Because mobile devices are an extension of each consumer’s life—set up and customized to their individual needs and preferences—they potentially offer marketers more personal data about their audiences than ever before. It’s a goldmine of information for the direction of marketers’ mobile strategies and determining where mobile fits in as both a sales channel and marketing medium.
So how can mobile consumer data improve sales and marketing efforts?
1. Using data for real-time content targeting
Now that marketers have the ability to utilize CRM intelligence to improve consumers’ experience with a brand across all touch points, they can also marry this data with new mobile behavioral data. One particular application of CRM data in the mobile environment is a marketer’s ability to target specific customers with specific content in real time. That’s right, real time.
This approach complements how consumers are using mobile (on the go) and will therefore increase its effectiveness in reaching them in a meaningful and relevant way—improved brand retention, loyalty, and customer lifetime values; increases in revenue per visit, and a truly connected multichannel experience. CRM-based Real-time content targeting is the gateway to connecting with consumers, across any medium, consistently, and at the right time.
2. Provide a Consistent, Optimized Experience… Everywhere
Marketers must accept mobile for what it is: one of many channels to the overall marketplace. And consumers don’t think of mobile as a channel, but rather another means of connecting to a brand, whenever they want—wherever they want. Any personalization you might be achieving on the PC, must be reflected on the mobile site (and on social, email, tablets and so on…).
Aligning all these efforts first requires companies to consider how consumers are using mobile devices to interact with the brand, and how that will differ from the online or in-store interaction. It’s unlikely, for example, that a banking customer will want to complete a loan application on a mobile phone, but probable that she will use the device to check account balances or find the location of the nearest branch.

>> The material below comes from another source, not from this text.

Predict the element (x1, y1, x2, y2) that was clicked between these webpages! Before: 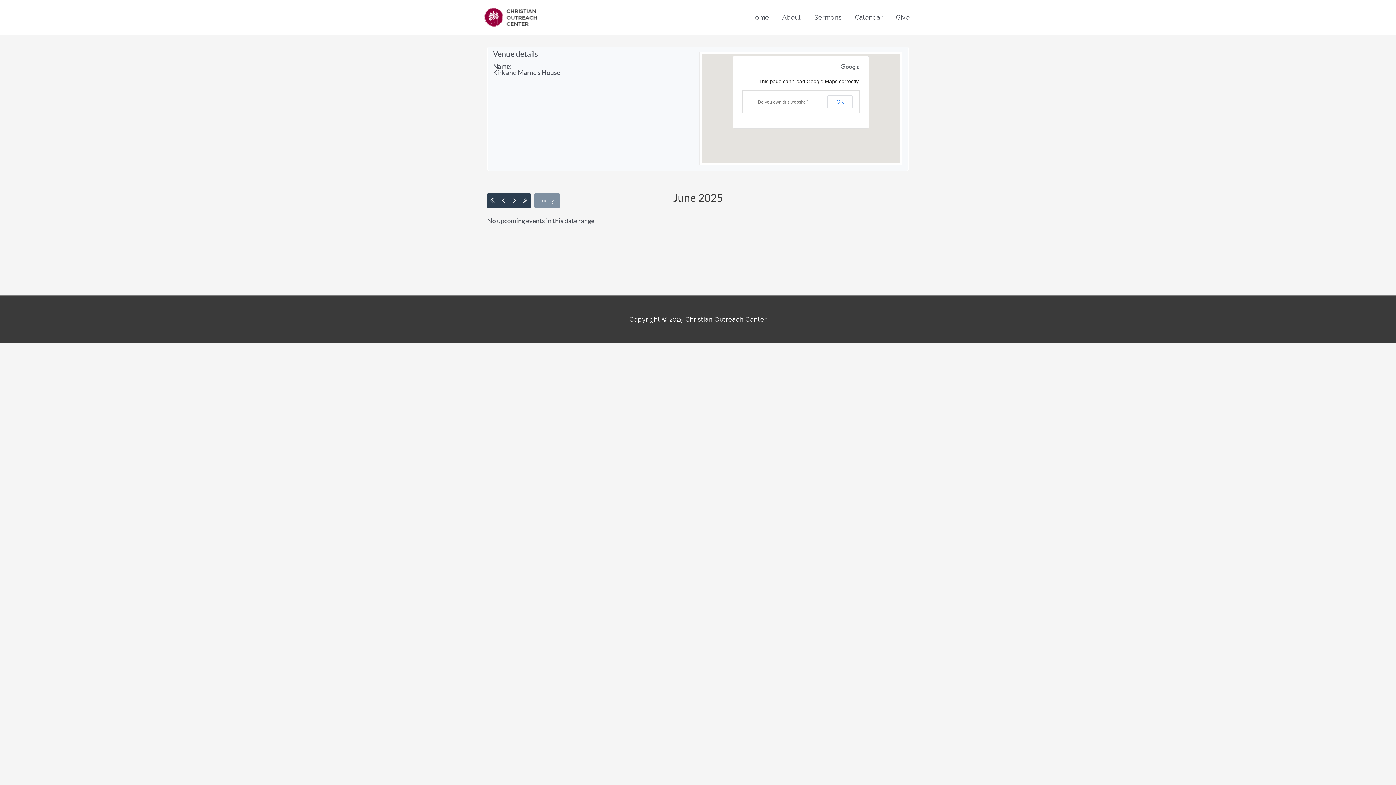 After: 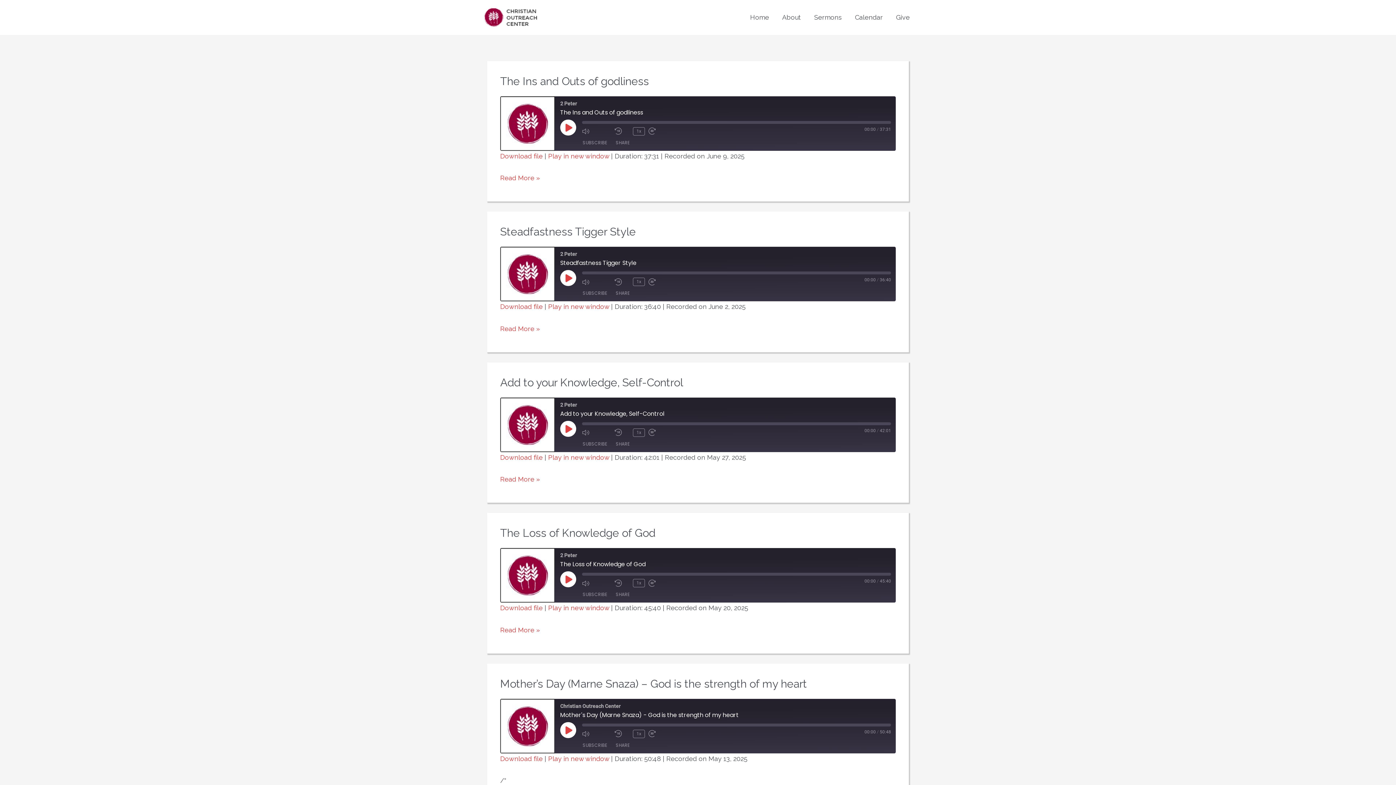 Action: bbox: (807, 4, 848, 30) label: Sermons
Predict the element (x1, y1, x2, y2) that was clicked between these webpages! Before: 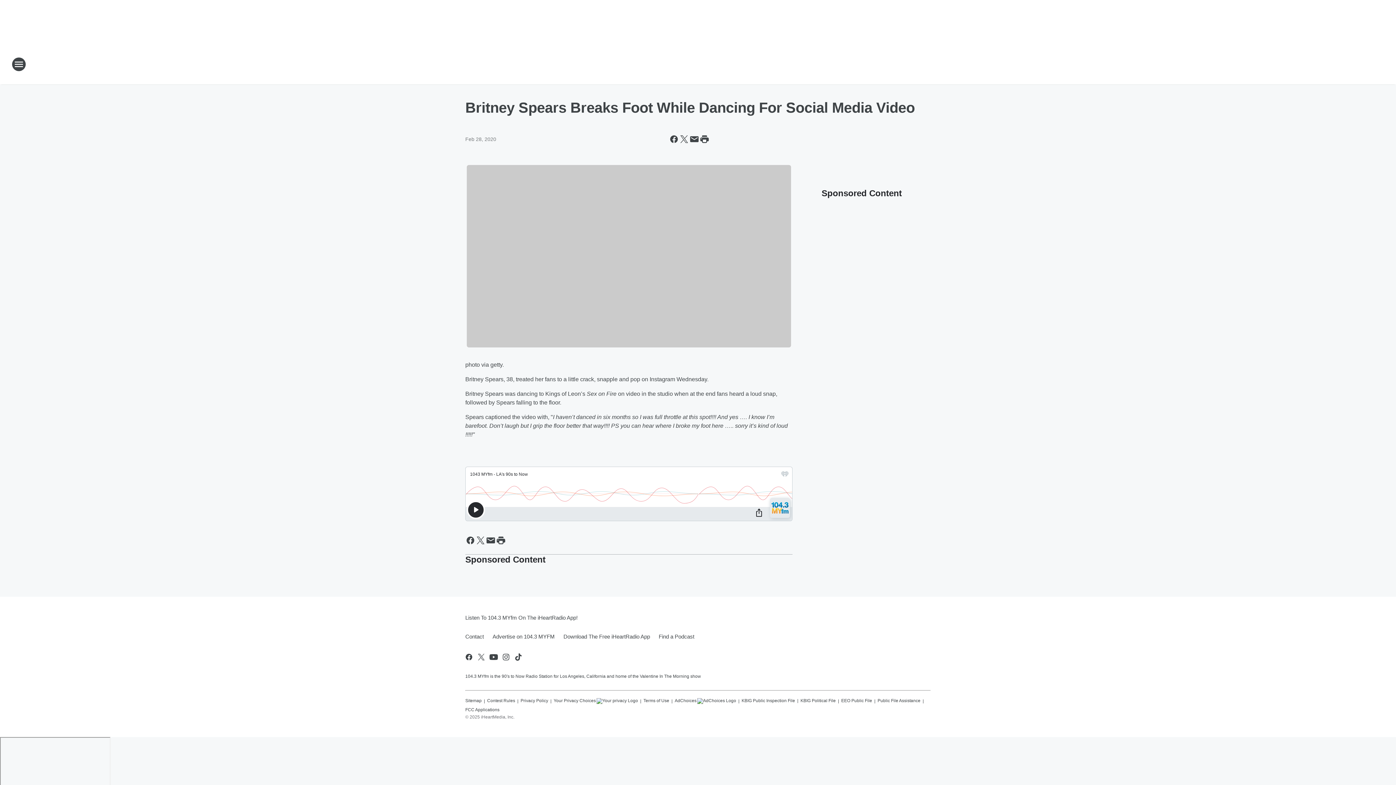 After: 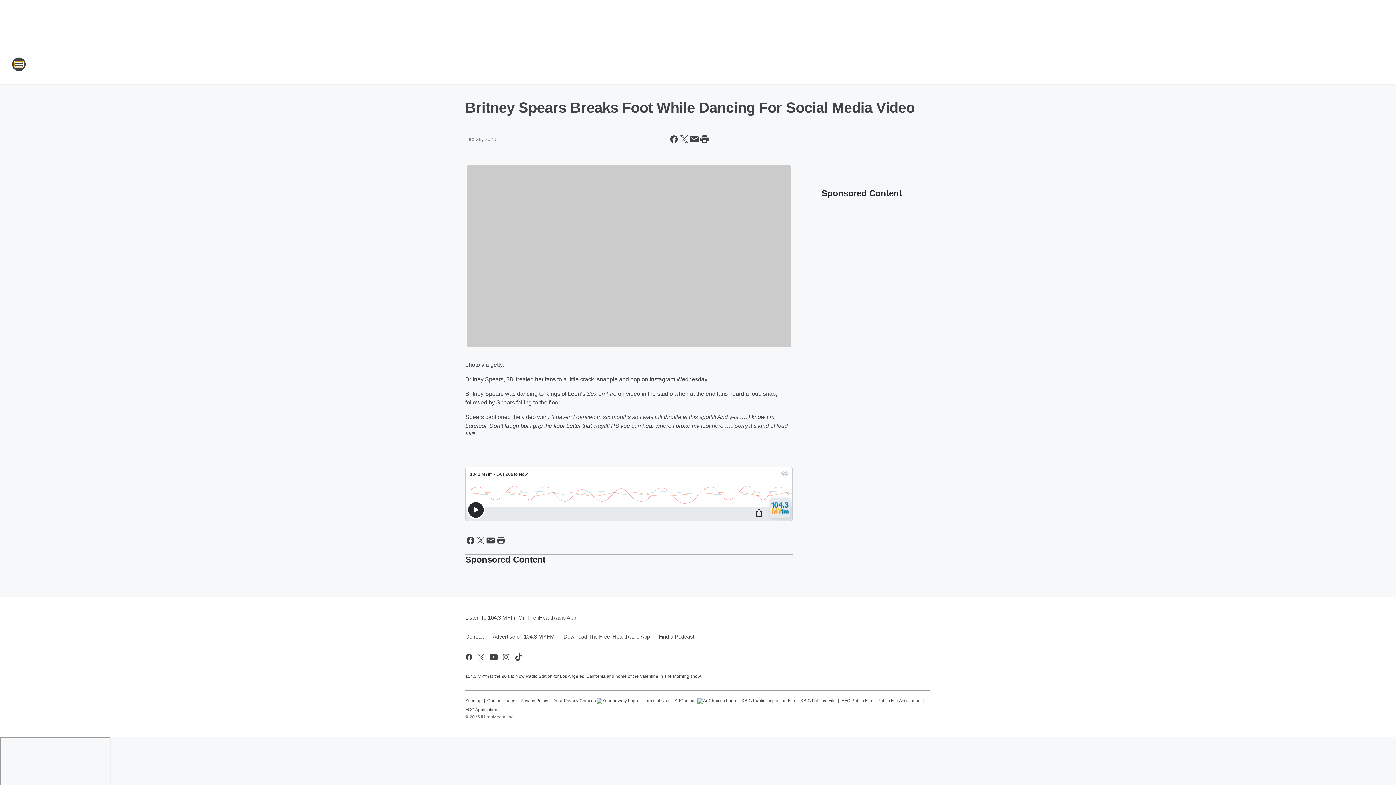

Account balance pages, therefore, should be priority for targeted and optimized content offerings, which are consistent with those offerings among other channels.
Of course, different platforms allow for unique opportunities and shouldn’t be treated as if they are entirely the same—because they’re not.
3. Personalize all access points
With traditional web sites, companies have the luxury of using space to present a great deal of information across different areas on each page. But this luxury is not available in the mobile channel. Given mobile devices’ limited screen sizes, companies must ensure the right content is put in front of the consumer in the right format, the first time–without being able to exploit other test areas on the page.
Marketers can make the mobile experience just as customized and personal as it is on a standard website—and, along the way, draw in and win over customers. Segmentation allows marketers to capture behaviors and attributes about their web and mobile visitors in order to create content tailored to their location, their time of day, type of browser or operating system, or even their brand of mobile device. Another form of personalization, behavioral targeting, gets personal on an individual level: users can be targeted by previous searches, past purchases, the time of their last visits, and even their activities in physical stores, call centers or websites—to predict the next best offer for them in their buying lifecycle.
Any way it’s presented, personalizing the customer experience across all channels is an essential practice for a marketer wanting to be on top of the game.